▶ Text passage:

[Start of Attachment]

These truncated tetrahedra alternate with 60 hexagonal prisms:

Orthogonal
projection of the runcitruncated 600-cell, showing 60 more hexagonal
prisms

It should be obvious now that at the center of these circles of truncated tetrahedra and hexagonal prisms are gaps that can be filled in by pentagonal prisms. There are 12 such pentagonal prisms in total:

Orthogonal
projection of the runcitruncated 600-cell, showing 12 more pentagonal
prisms

Fifth Layer

More pentagonal prisms overlie the circles of alternating hexagonal prisms and truncated tetrahedra; another 60 in total:

Orthogonal
projection of the runcitruncated 600-cell, showing 60 more pentagonal
prisms

These pentagonal prisms are part of another layer of alternating prisms, with 60 more hexagonal prisms between them:

Orthogonal
projection of the runcitruncated 600-cell, showing 60 more pentagonal
prisms

The new depressions that are forming are where another layer of 12 rhombicosidodecahedra are situated:

Orthogonal
projection of the runcitruncated 600-cell, showing 12 more
rhombicosidodecahedra

Sixth Layer

There are 60 more truncated tetrahedra that sit atop the 60 visible hexagonal prisms from the previous layer:

Orthogonal
projection of the runcitruncated 600-cell, showing 60 more truncated
tetrahedra

Hexagonal prisms link 30 pairs of these truncated tetrahedra:

Orthogonal
projection of the runcitruncated 600-cell, showing 30 more hexagonal
prisms

The remaining pairs of truncated tetrahedra are bridged by pairs of hexagonal prisms sharing an edge. There are 60 such pairs, making a total of 120 more hexagonal prisms:

Orthogonal
projection of the runcitruncated 600-cell, showing 120 more hexagonal
prisms

Seventh Layer

Straddling each of the previous pairs of hexagonal prisms are 60 more truncated tetrahedra:

Orthogonal
projection of the runcitruncated 600-cell, showing 60 more truncated
tetrahedra

The edges of these truncated tetrahedra touch a number of pentagonal prisms that overlie the exposed pentagonal faces of the rhombicosidodecahedra. There are 120 pentagonal prisms in total, 60 of which are distributed in circles of 5 around 12 of the rhombicosidodecahedra, and the other 60 in triplets over the other 20 rhombicosidodecahedra.

[End of Attachment]

▶ Work order:
Answer these questions from the passage on the runcitruncated 600-cell:
1. How many pentagonal prisms fill the gaps at the centers of the circles of truncated tetrahedra and hexagonal prisms?
2. How many hexagonal prisms in total bridge the remaining pairs of truncated tetrahedra in the sixth layer?
3. How are 60 of the 120 pentagonal prisms arranged around 12 of the rhombicosidodecahedra?
The data below come from a different source than the passage.

▶ Data extract:

[Start of Attachment]

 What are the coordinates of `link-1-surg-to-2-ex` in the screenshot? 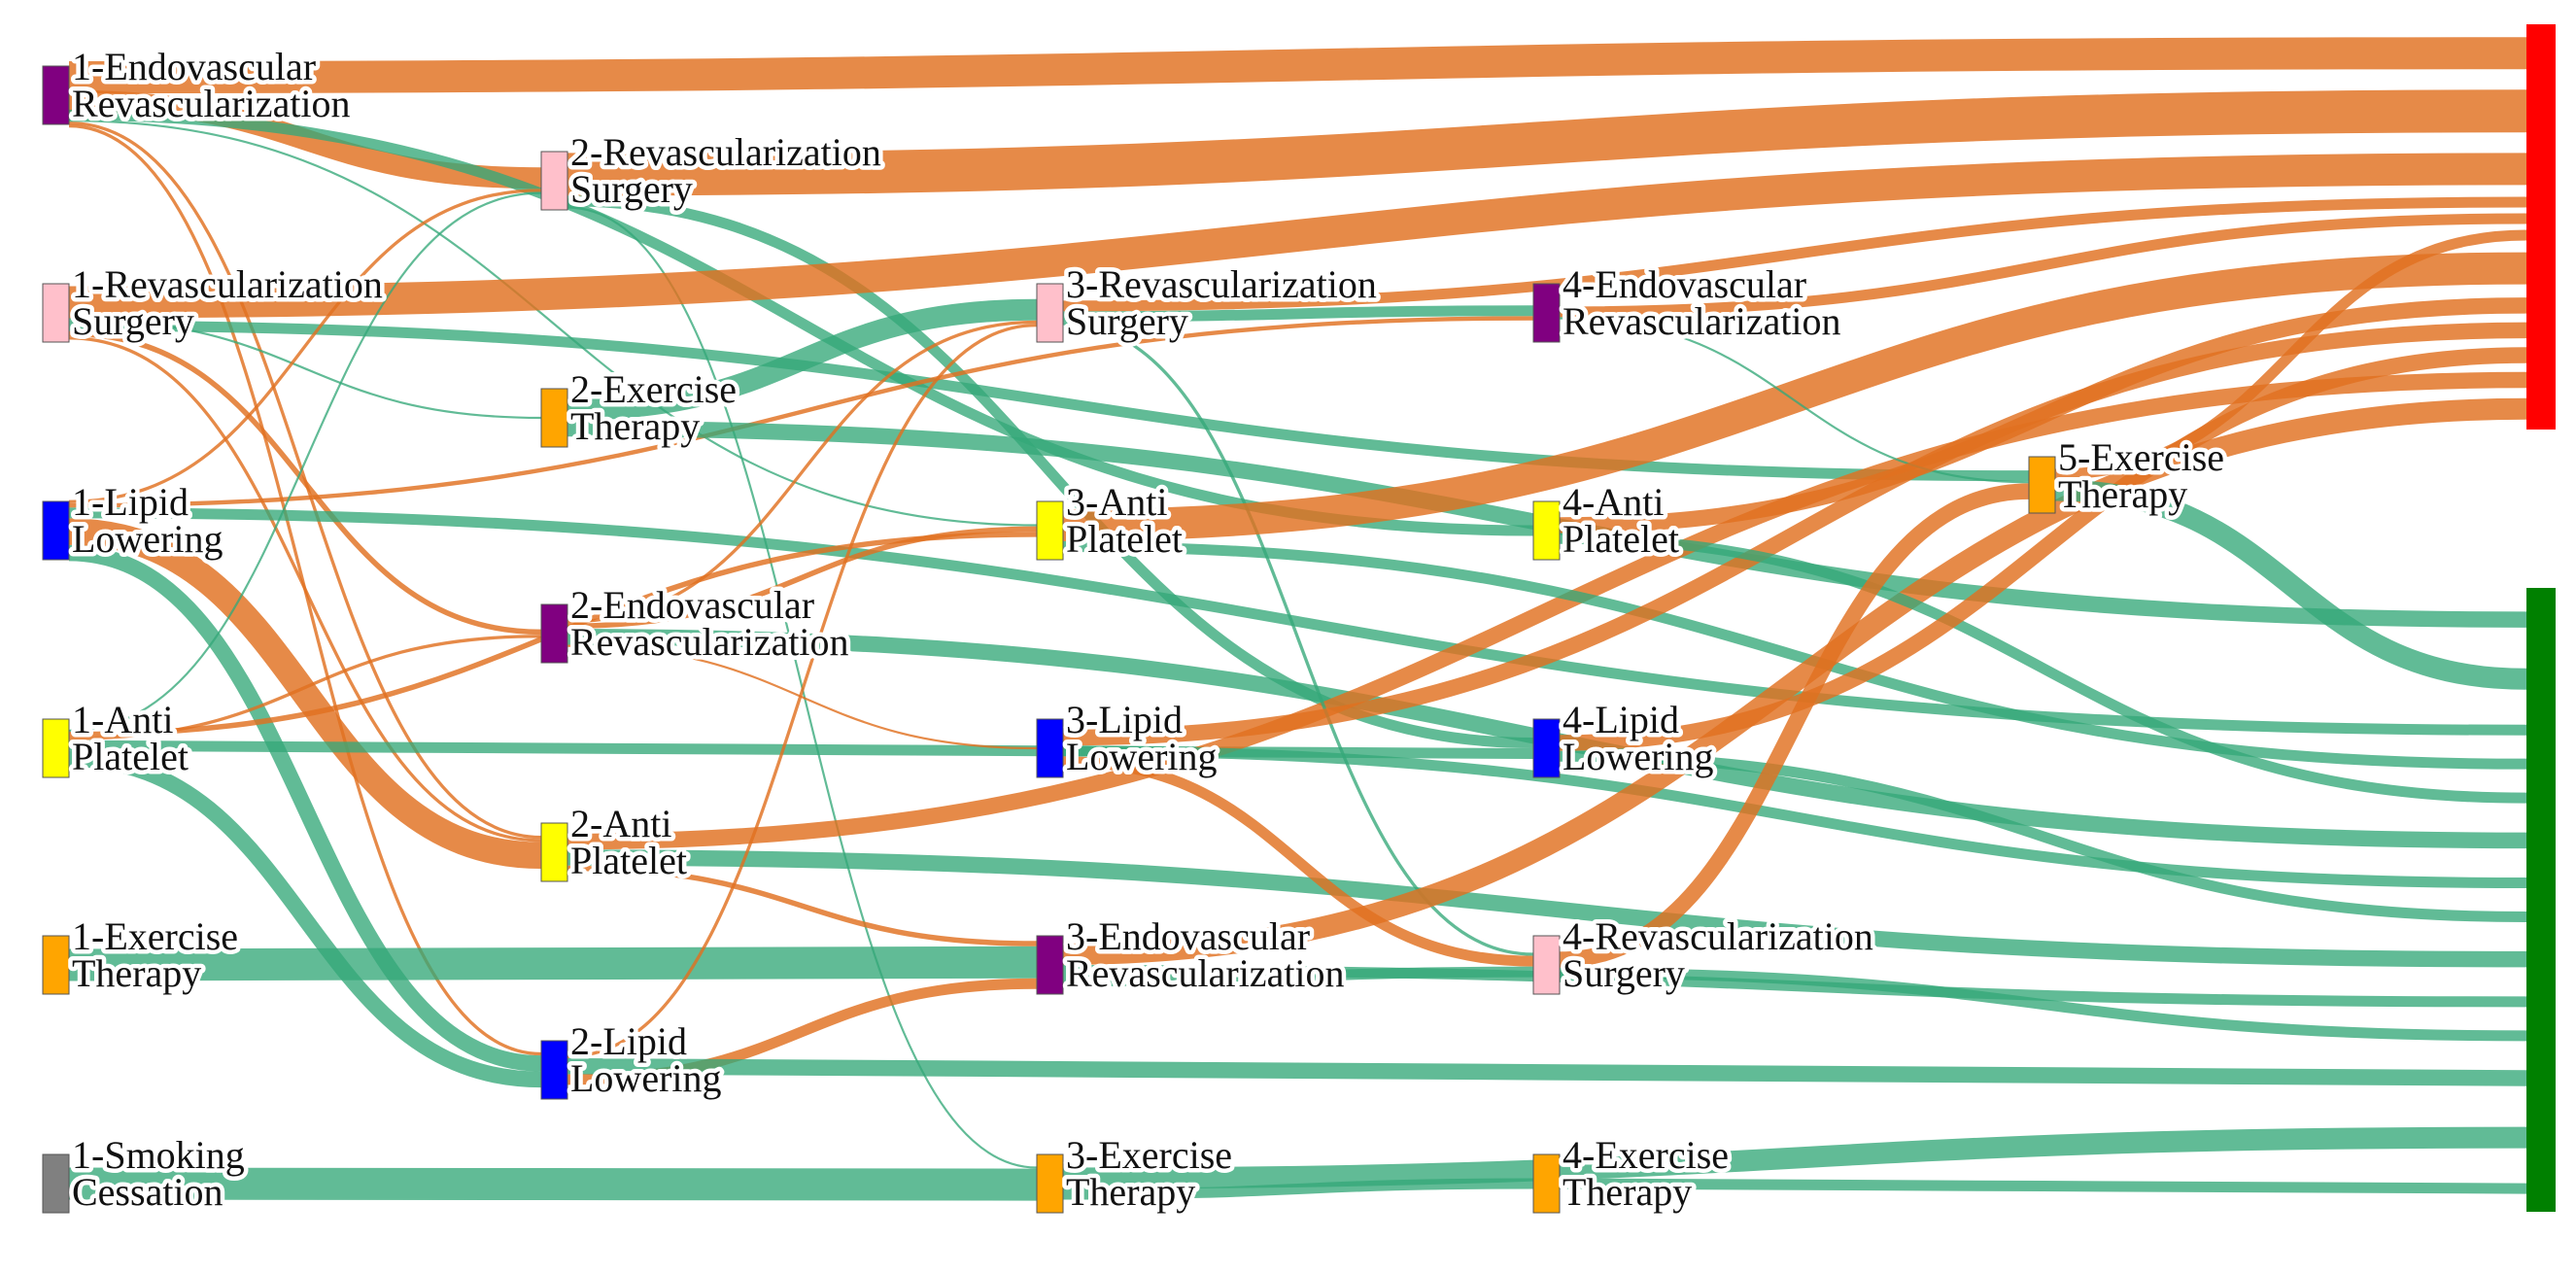 It's located at (305, 369).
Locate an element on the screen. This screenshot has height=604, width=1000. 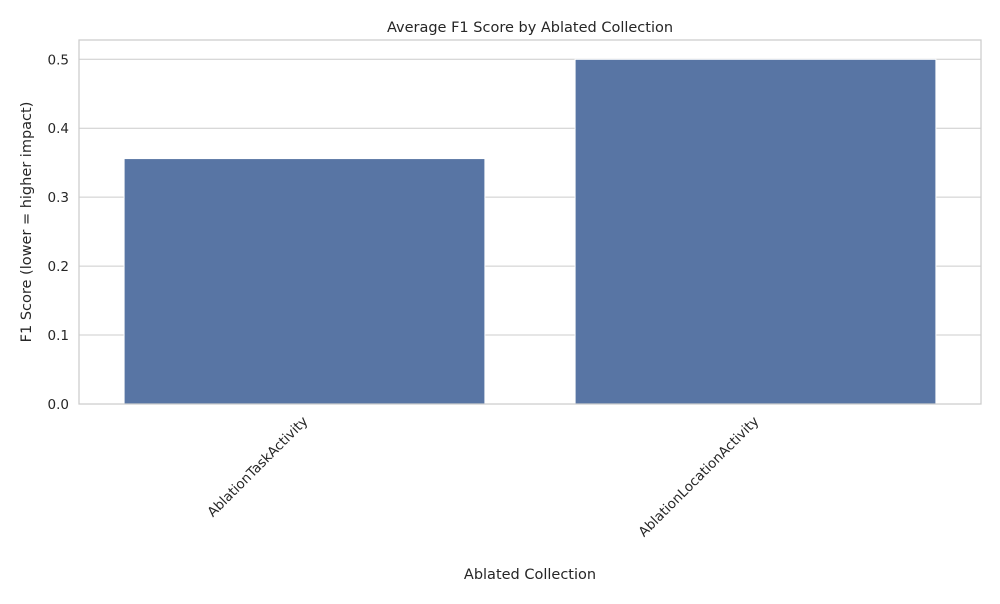
x-tick-label: AblationTaskActivity is located at coordinates (258, 468).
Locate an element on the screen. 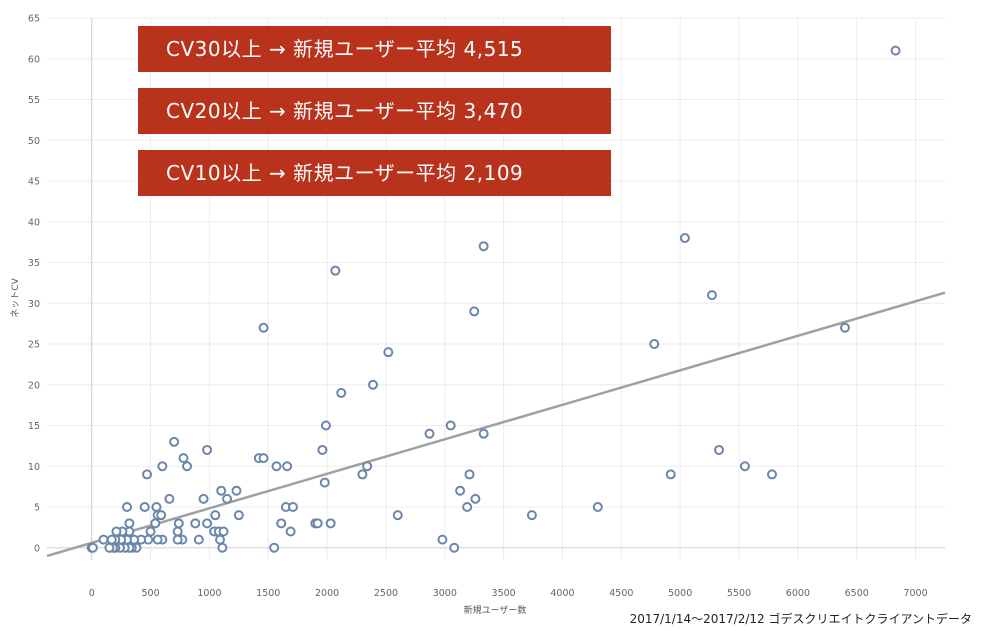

[End of Attachment]

▶ Task response:
1. 12
2. 120
3. In circles of 5